Below are some entries. Return exactly the lines from the one with "Where should I" through the final line, leaving out any pictures.

(Records from a data source)
((
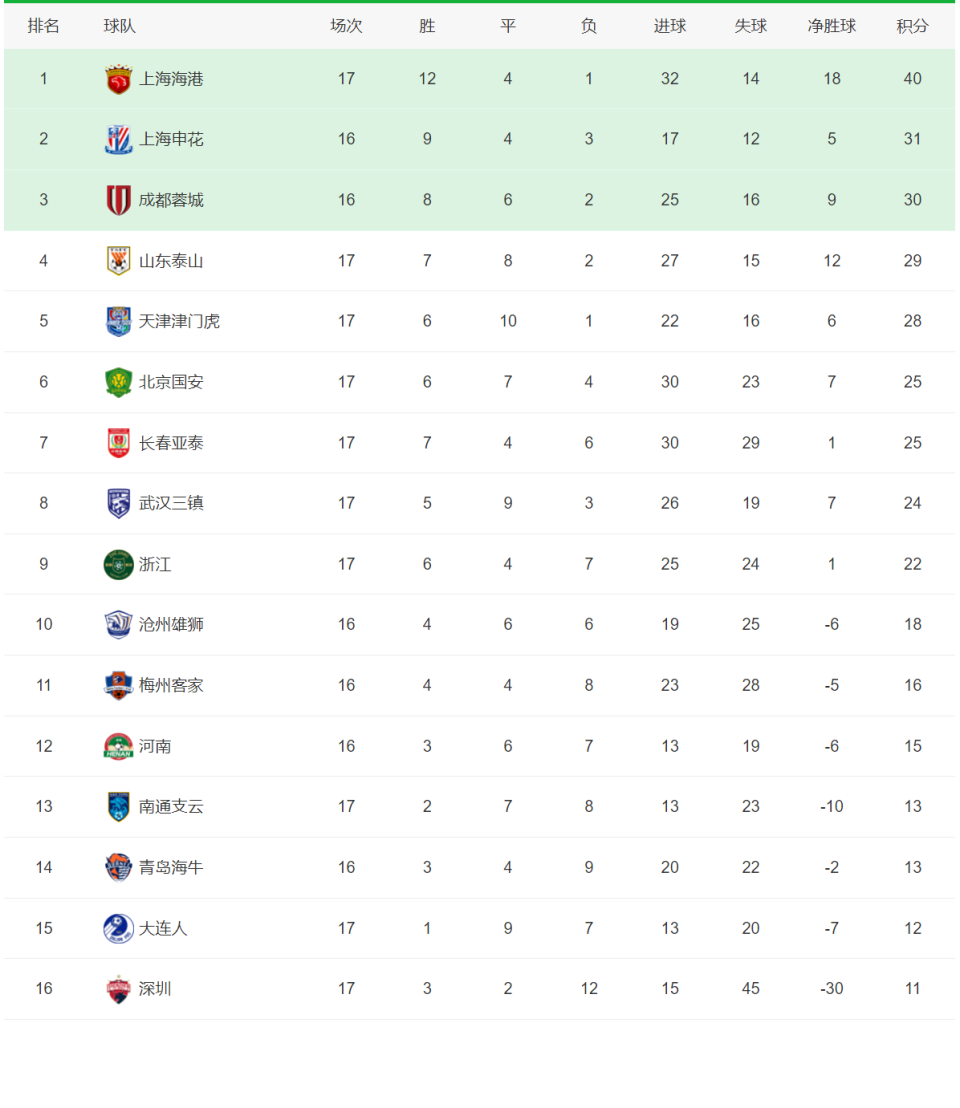Open the 梅州客家 team name link
The height and width of the screenshot is (1108, 960).
coord(171,685)
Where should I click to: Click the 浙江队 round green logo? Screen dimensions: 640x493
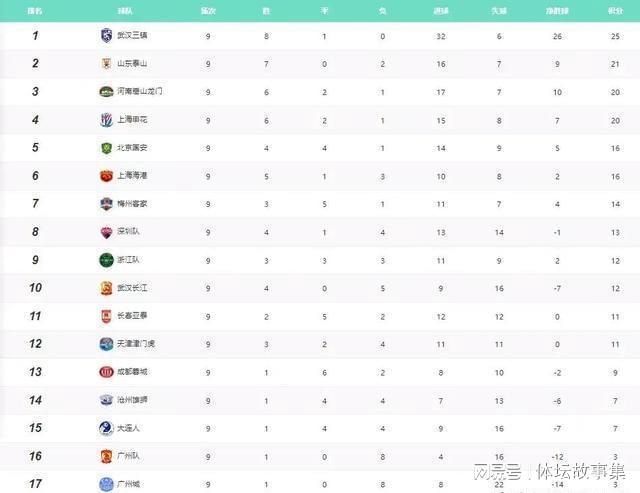[107, 260]
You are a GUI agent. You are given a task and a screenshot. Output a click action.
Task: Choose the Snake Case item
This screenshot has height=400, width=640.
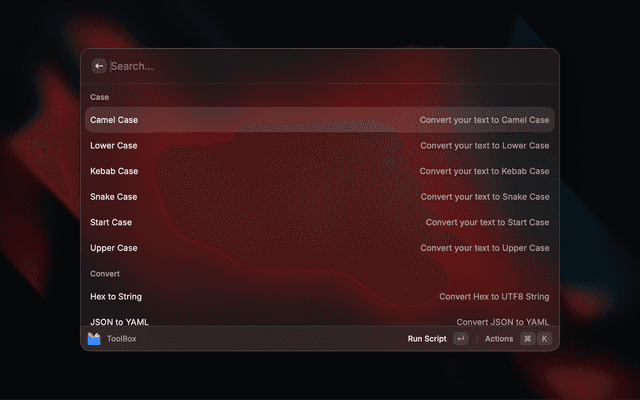[x=320, y=197]
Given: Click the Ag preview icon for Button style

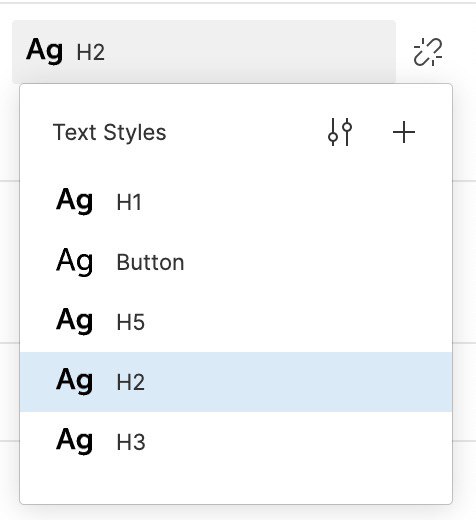Looking at the screenshot, I should [x=74, y=261].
))
▶ [Exercise answer]:
Where should I click to: Click the 浙江队 round green logo? Screen dimensions: 640x493
[107, 260]
You are a GUI agent. You are given a task and a screenshot. Output a click action.
Task: Choose the Snake Case item
This screenshot has height=400, width=640.
[x=320, y=197]
Given: Click the Ag preview icon for Button style

Looking at the screenshot, I should [x=74, y=261].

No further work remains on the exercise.